Many of the friends I have made in my life have come from other more outgoing friends making introductions. Meeting my future wife came out of an outgoing friend introducing us with no preamble before she did it, and I often wonder if it’s because she knew I would have foolishly fled the scene if I knew an introduction to a stranger was on the horizon. When I ask my would be cupid friend if she introduced us this way on purpose she just gets coy and smiles, never giving me a straight answer, which just adds to the joy of the story.

I instinctively run from people, yet I need people in this life. And I often disadvantage myself all on my own in this realm. I have to make myself say hello and good night to folks. I have a colleague who can be very effusive when she speaks with folks, and I thought to myself that cannot possibly work. I thought surely people would find it a bit much. But I tried it on during interviews I facilitate in my job, and oh my, it works. Tell a person that you are so thankful they set time aside to meet with you, and you are happy to have a chance to speak with them just works wonders with getting folks comfortable. You would think I promised them the universe. Much to my surprise, as I express gratitude more and more during these interviews I’ve found myself truly feeling gracious for their time.

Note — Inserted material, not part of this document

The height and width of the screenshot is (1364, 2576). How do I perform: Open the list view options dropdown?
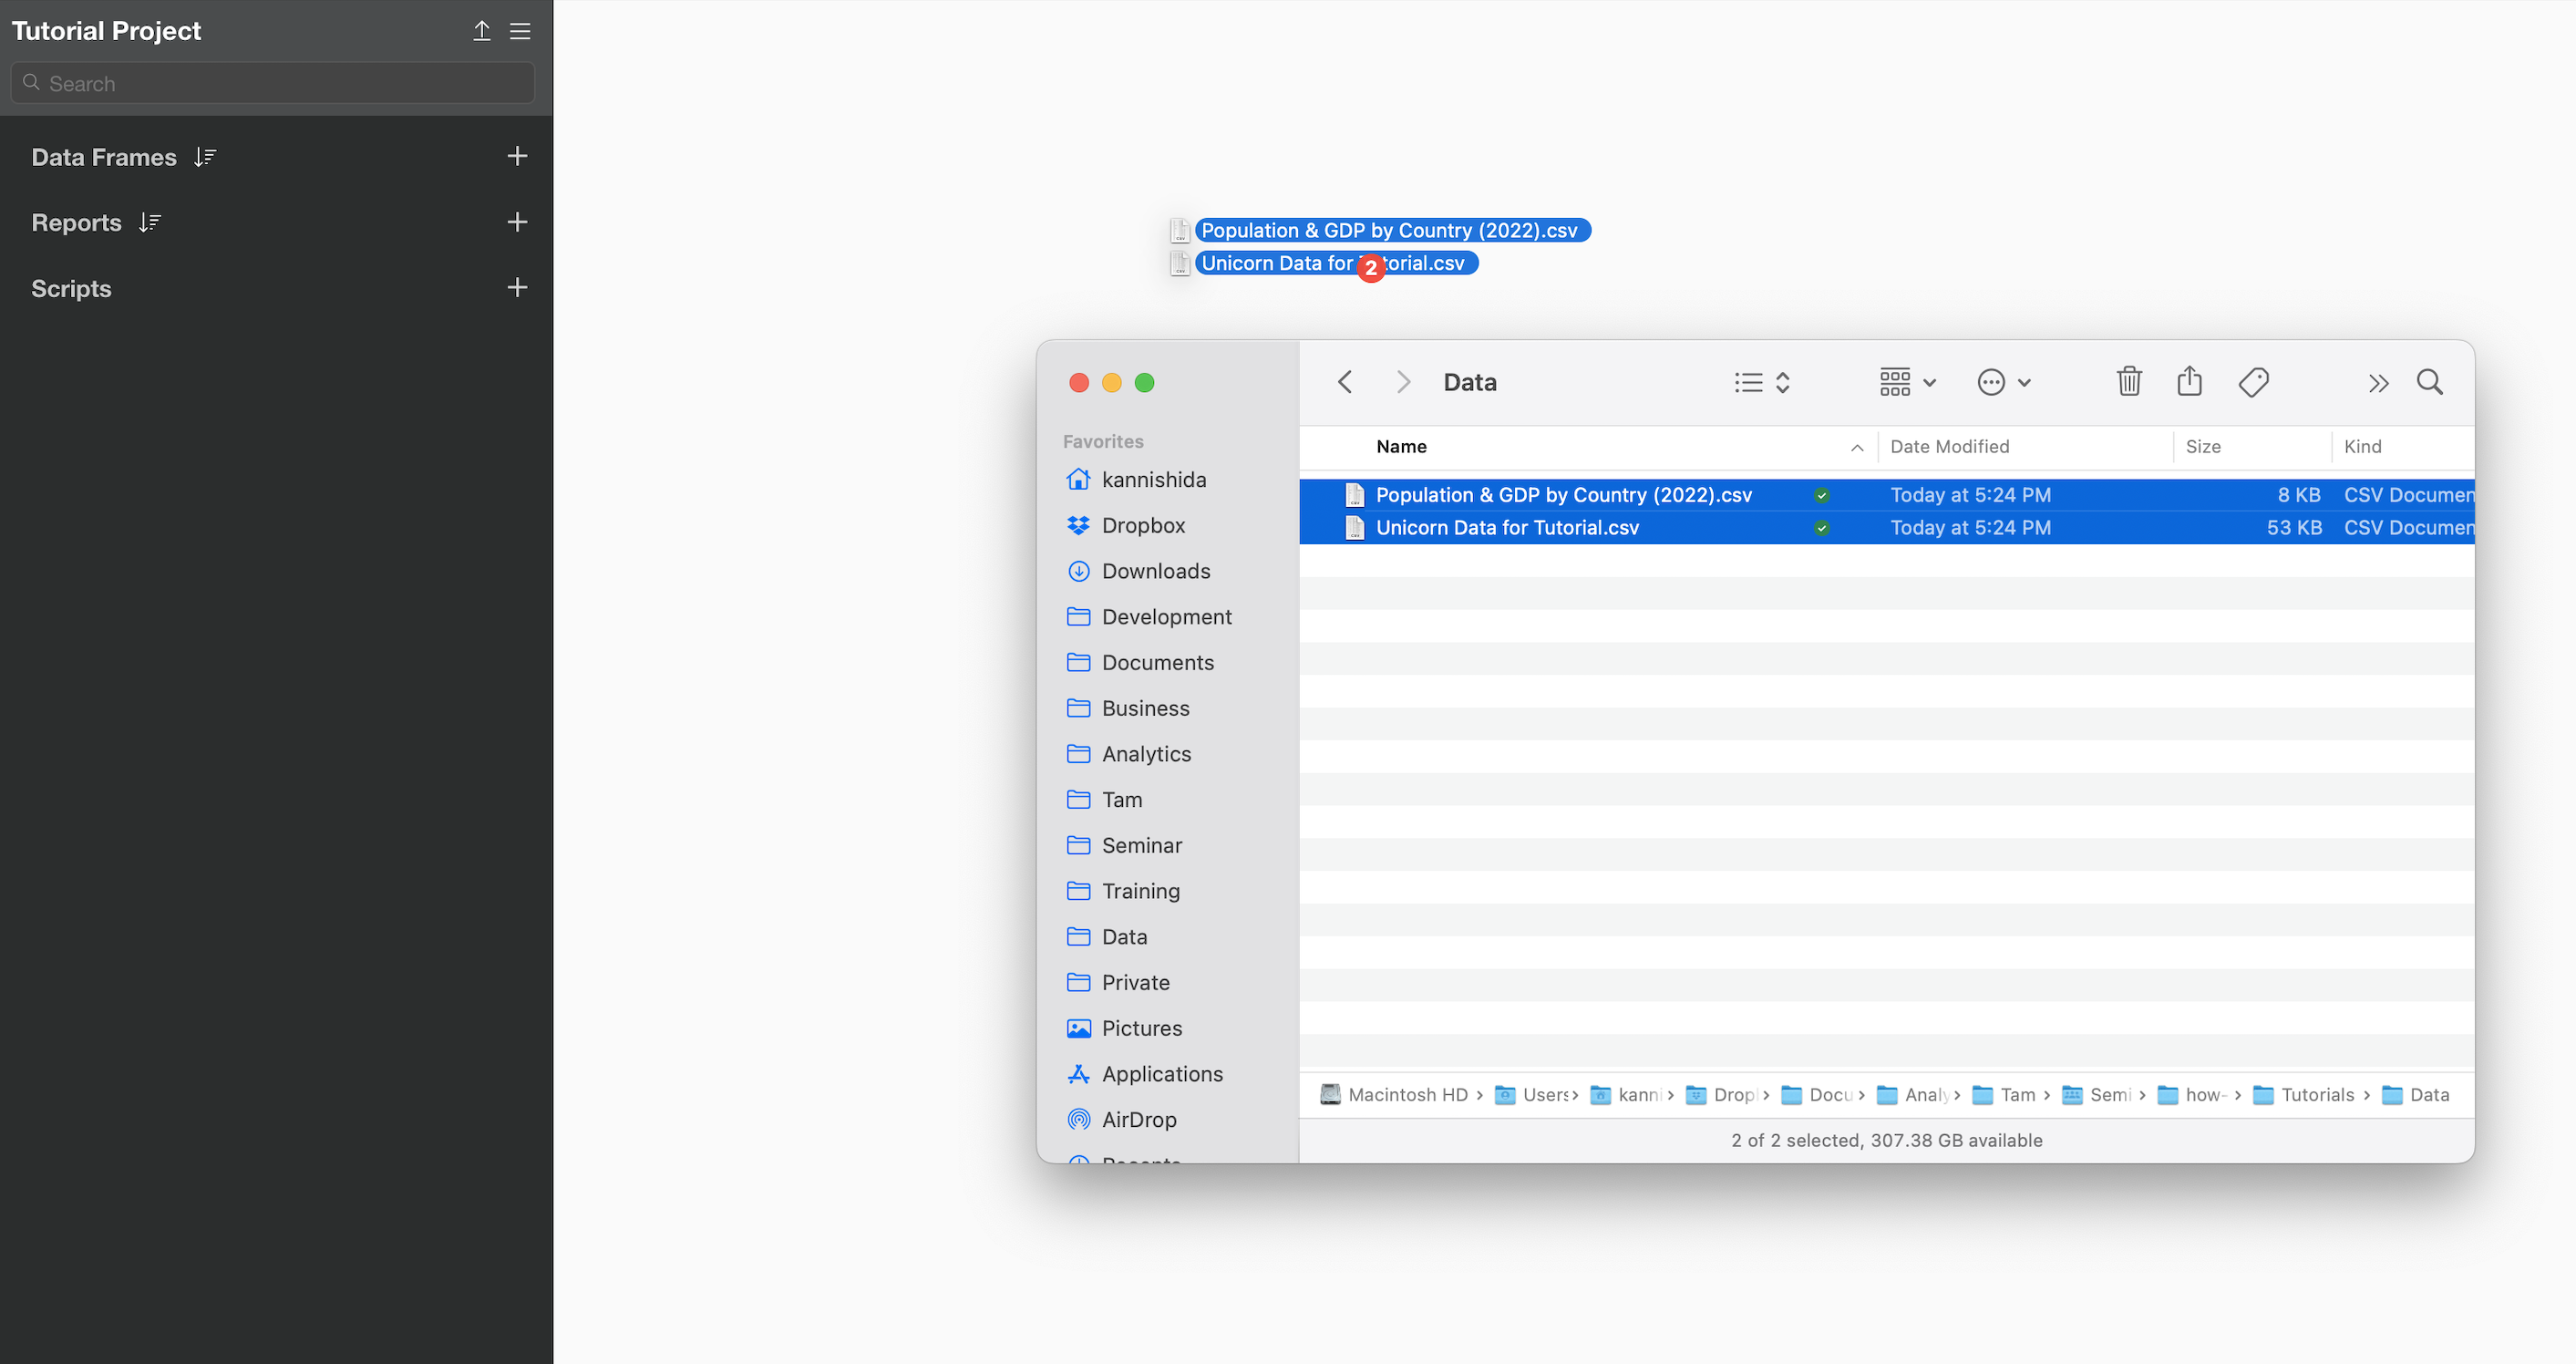[1762, 382]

I have learned that I need to continue to watch and observe those that are more successful with people than me because I do not know crap about how to interact with others. I like to think I do, but I do not. I only know how to speak clearly, calmly and directly. It’s became painfully clear to me that I cannot trust my assessment of how to interact with others. My instinct is to stay home all day and speak to no one, that is my default mode that I fight every day.

Today’s struggle to be in the world

One of my greatest joys is a job well done, even something as simple as a needed email or inputting a transaction correctly. I recently realized this is likely because growing up I could rarely, if ever, please my parents.

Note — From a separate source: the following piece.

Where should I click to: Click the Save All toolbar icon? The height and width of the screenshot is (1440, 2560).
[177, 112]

Today I am in a job that I love in a company that severely understaffs my department because we don’t produce revenue. Alas, they forget the fact that we are a large part of risk management. On top of working too many hours, I have two cases that are particularly triggering for me right now. They are reminders of past trauma. I am holding onto the cliff edge with one finger in this situation, so it seems. It has taken me a while to admit I need to look for another job. I like the job I have, but I have to finally admit it is not going to get any better. In fact, the understaffing situation is full of risk because there is a greater chance that something important will be accidentally overlooked. Oh wait, that already happened.

I have cried from the stress more days than not this past week. I am left with this feeling of abject hopelessness. Over and over again I go back to this fear of homelessness and joblessness. I’ll be wiping down a counter at home, and just suddenly burst into tears. This fear takes residence within me, and intermittently goes dormant and then springs to life.

I want to contribute meaningfully at a job in which success is possible. Success is not currently possible in my current situation, and though I work with lovely folks that does not change the impossible workload.

My life feels like it has become truncated. I need to find a way to feel hopeful again.